* [Work to complete]:
Reproduce the lines verbatim, starting at the line that contains "Image resolution: width=977" and ending at the last of the lines.

# Material start

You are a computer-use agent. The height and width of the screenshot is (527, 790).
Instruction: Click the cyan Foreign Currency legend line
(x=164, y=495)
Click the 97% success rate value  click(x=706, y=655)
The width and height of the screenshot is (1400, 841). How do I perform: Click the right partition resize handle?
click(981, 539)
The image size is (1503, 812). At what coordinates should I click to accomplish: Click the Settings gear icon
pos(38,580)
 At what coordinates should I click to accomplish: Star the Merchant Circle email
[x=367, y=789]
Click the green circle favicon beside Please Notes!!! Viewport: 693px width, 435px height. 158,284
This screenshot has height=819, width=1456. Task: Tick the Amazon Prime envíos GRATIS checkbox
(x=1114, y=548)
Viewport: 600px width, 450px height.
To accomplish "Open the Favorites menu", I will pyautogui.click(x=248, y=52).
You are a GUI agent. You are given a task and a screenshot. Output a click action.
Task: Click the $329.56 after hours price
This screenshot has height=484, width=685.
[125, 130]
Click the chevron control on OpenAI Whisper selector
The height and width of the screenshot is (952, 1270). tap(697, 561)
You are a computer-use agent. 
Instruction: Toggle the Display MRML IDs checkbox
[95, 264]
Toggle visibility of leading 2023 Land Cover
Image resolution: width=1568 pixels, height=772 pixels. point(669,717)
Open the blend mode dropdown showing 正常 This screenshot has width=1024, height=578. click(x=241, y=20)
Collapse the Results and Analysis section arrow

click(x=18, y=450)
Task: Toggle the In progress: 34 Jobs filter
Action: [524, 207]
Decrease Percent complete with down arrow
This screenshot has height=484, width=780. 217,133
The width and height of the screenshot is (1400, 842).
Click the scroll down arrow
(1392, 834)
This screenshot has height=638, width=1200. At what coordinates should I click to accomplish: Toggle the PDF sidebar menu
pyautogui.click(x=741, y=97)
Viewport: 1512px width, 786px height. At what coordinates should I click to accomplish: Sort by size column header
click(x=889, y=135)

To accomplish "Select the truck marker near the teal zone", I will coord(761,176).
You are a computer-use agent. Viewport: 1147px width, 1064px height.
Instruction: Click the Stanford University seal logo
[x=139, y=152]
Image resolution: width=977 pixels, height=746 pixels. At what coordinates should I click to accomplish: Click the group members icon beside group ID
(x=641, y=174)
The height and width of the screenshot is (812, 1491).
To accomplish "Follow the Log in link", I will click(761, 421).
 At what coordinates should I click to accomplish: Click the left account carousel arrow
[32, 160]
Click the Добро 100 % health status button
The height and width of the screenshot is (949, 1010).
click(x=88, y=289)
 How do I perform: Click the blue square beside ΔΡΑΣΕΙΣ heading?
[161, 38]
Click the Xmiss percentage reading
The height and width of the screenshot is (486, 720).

# Material end

* [Final result]:
Image resolution: width=977 pixels, height=746 pixels. At what coordinates should I click to accomplish: Click the group members icon beside group ID
(x=641, y=174)
The height and width of the screenshot is (812, 1491).
To accomplish "Follow the Log in link", I will click(761, 421).
 At what coordinates should I click to accomplish: Click the left account carousel arrow
[32, 160]
Click the Добро 100 % health status button
The height and width of the screenshot is (949, 1010).
click(x=88, y=289)
 How do I perform: Click the blue square beside ΔΡΑΣΕΙΣ heading?
[161, 38]
Click the Xmiss percentage reading
The height and width of the screenshot is (486, 720).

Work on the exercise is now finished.